Pipeline welders fuse metal together with appliances, vehicles and construction fixtures. Pipeline welders have to know how to make calculations, read blueprints, select the appropriate equipment for the task and perform quality assurance checks. You can find vocational certificates and associate degrees that focus on welding in a number of schools in the U.S.
Welder Training and Testing Institute (WTTI)
WTTI was founded in 1968 in Pennsylvania. The school was originally named Breeden School of Welding since the owner’s name was Ernie Breeden, a pipeline welder and engineer by profession. The school offers various basic and advanced welding courses for amateur and professional welders. One of the many programs is the “Advanced Welder Qualification” pipe course, which is designed for professional welders seeking to develop pipe-welding skills.

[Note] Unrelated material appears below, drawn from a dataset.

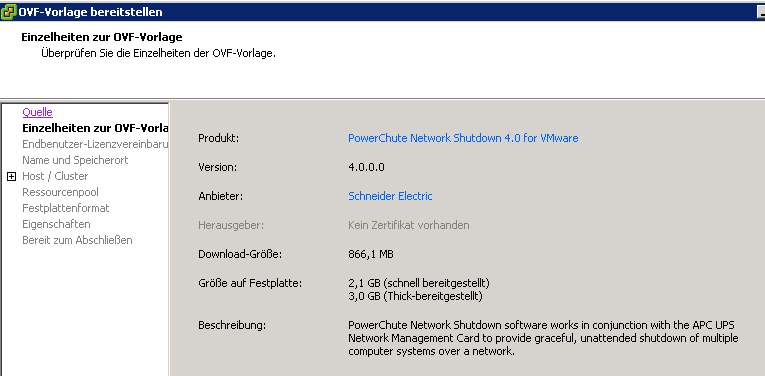This screenshot has width=765, height=376.
Task: Select Host / Cluster step label
Action: [55, 176]
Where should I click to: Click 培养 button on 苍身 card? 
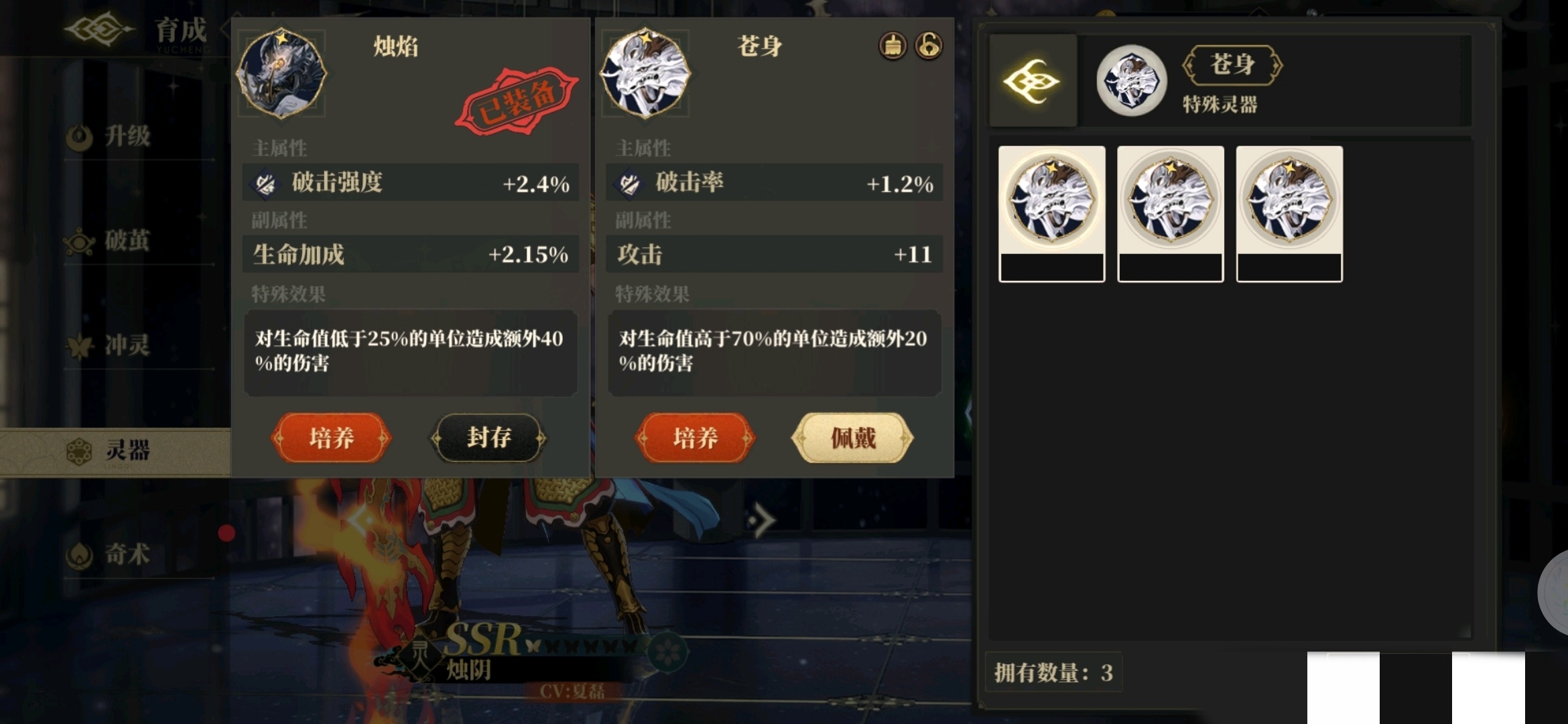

National Welding Inspection School (NWIS)
NWIS has been training welders since 1979 for working in the oil and gas industries. It conducts more than 200 four-day training programs, according to the school’s website. The school offers programs for inspectors, engineers, welders, superintendents, managers and other people involved in the maintenance and construction of pipelines and plants.
Tulsa Welding School
Tulsa Welding School offers a seven-month “Master Welder” program, which is meant to prepare graduates to start entry level work in structural, pipe, pipeline and thin alloy welding. The program consists of 10 phases, each comprising three-week courses for a total of 30 weeks and 30 semester credit hours. The school also offers the “Associate of Occupational Studies in Welding Technology,” which is an extended course of 14 months.
Missouri Welding Institute
MWI offers a “Master Pipe Welding and Fitting Course” which trains students for employment in pipe and structural steel welding. The course is designed specifically for welders in the areas of shop manufacturing and field construction.